Your first mistake is your assmption that the law of diminishing returns holds for all industries. In fact, it doesn't always hold. Some industries exhibit scale economies, i.e. marginal costs continue to decline with scale until you reach a large very market share. In such industries there is room for only a handful of producers, which gives rise to a natural oligopoly. Consumer electronics is just such an industry.

So what the Japanese did, temporarily, was to subsidize their producers and protect their domestic market so they could (collectively) undercut American producers and gain market share. Once they had gained sufficient market share, they were in a position to exploit the scale economies, whereas American producers were not. That enabled them to underprice American producers while making a profit. Once American producers were driven out, they captured the market, raised their prices, and now earn the oligopoly rents. The fact that the industry has large scale economies enables them to deter new entrants, who necessarily cannot produce on an effecient scale. The fact that their government is committed to protecting their dominance of the industry further discourages entry.

The final assumption is that the American consumer gets no utility from the below cost products that the Japanese producers made.

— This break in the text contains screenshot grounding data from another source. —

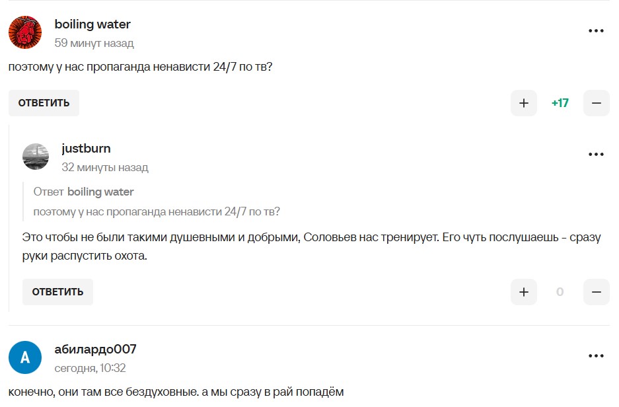Click абилардо007's blue letter avatar
The image size is (619, 407).
tap(25, 357)
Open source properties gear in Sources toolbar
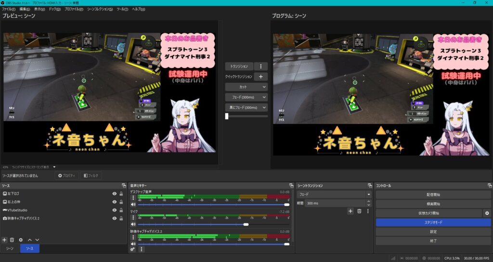The image size is (493, 262). (x=21, y=240)
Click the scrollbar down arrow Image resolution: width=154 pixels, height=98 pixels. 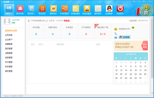click(x=152, y=93)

I made no such assupmtion. Sure, there was a time during the late '70's and early '80's when American consumers derived utility from the dumped products. But that was a temporary phenomenon. Once the Japanese had entrenched themselves in the market, that ended and now they enjoy the economic rents that come with oligopoly.

Two answer your questions, then:

1) We're worse off in the long run becuase we permanently lose the oligopoly rents associated with the industry.

2) The Japanese economy now benefits from those rents.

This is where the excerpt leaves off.